Work order:
Extend the article about CNN's coverage of medical marijuana, picking up right after its final sentence.

Quoted passage:
--

CNN Laments Medical Marijuana's Illegality: 'Can't A Stroke of the Pen Change This Problem?'
On Friday's This Hour, CNN's John Berman bemoaned how medical marijuana is still illegal in many jurisdictions, and hinted that executive action needed be taken to fix this situation. After noting that "one of the problems right now is the federal law," Berman asked, "Can't they change this? Can't a stroke of the pen change this problem?"
Doctor Sanjay Gupta also played up how people with chronic illnesses are affected by this federal regulation, and underlined its apparent damaging impact: [MP3 audio available here; video below]
DR. SANJAY GUPTA: ...[T]he patients out there, especially the parents of these children – I mean, they're incredibly frustrated. They live in their home states, where...they don't have access to these medications. They see it potentially working for their kids, but they can't get it. So, it's really frustrating...I use the word 'draconian'...and it's not a word I use very often. It's probably an overused word, but I think it perfectly describes this. It's – we feel like we have gone back to the Dark Ages, where politics has trumped science.
Berman introduced his pre-taped segment with Gupta by spotlighting how "our Doctor Sanjay Gupta made news last year, after publicly changing his stance on medical marijuana....In Dr. Gupta's new CNN op-ed, he writes, 'I am more convinced than ever that it is irresponsible to not provide the best care we can, care that often may involve marijuana. I am not backing down on medical marijuana. I am doubling down.' In his piece, Sanjay says that science showing the benefits of medical marijuana is solid – today more than ever."
Doctor Gupta used "draconian" and "Dark Ages" labeling mere moments into his appearance. Berman continued with a lament of his own: "There are times when it seems like there's a failure to look at the whole issue. The demonization, in some cases, of pot makes it difficult to have this responsible conversation on a clinical level." He then zeroed in on how the CNN medical correspondent, in his opinion piece, wrote that "we shouldn't even use the word 'marijuana.' Let's call it something completely different."

--

Information given:

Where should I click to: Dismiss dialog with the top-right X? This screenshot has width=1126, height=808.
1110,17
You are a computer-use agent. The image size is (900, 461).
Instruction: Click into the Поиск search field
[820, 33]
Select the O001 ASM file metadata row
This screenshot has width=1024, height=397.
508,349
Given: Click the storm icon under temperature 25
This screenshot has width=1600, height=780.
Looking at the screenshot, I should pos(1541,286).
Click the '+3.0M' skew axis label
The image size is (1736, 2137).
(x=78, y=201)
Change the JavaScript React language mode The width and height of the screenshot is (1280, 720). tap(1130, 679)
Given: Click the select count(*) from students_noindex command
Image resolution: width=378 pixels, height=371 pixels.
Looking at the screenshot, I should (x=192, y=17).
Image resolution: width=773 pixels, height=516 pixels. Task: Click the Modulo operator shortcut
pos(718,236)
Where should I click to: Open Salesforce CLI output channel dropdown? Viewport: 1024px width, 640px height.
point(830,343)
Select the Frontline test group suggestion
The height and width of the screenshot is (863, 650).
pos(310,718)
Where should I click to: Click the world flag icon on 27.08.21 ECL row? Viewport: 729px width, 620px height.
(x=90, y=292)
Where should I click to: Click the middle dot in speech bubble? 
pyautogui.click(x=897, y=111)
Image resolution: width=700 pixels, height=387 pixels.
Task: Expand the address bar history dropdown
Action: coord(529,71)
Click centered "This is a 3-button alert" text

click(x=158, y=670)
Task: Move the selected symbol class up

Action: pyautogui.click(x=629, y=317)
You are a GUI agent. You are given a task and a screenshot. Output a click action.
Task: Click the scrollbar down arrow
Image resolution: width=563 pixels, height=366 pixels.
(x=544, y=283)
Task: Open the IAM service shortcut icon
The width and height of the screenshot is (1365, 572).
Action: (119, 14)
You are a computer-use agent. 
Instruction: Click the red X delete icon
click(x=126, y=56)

--

Written response:
Gupta contended that "marijuana was a pejorative term almost since it was used – initially. It was to conjure up images of these sex-crazed teenagers and 'reefer madness.'" He then pointed out that "cannabis is the scientific name. And when I've had these conversations with scientists...who have been – not only studying this, but some of them have dedicated their life's research to this topic. They call it cannabis....It gives it, I think, the respect that it deserves. And I think – look, it's a small thing, but I think it goes a long way towards changing the discussion."
The CNN journalist also gave his examples of how people are affected by the federal ban of marijuana:
JOHN BERMAN: And you have spent time with so many people – in your first documentary and the second one, 'Weed 2' – for whom cannabis has made a huge, huge difference. What kind of impact?
GUPTA: You know, we show the kids with epilepsy – and those are clearly dramatic stories – and, you know, there's a situation now where the American Epilepsy Foundation has come out and said there are three million people who have epilepsy in the United States – of which about a third, a million, are treatment-resistant. So, modern medicine isn't doing it for them. They're looking for other options.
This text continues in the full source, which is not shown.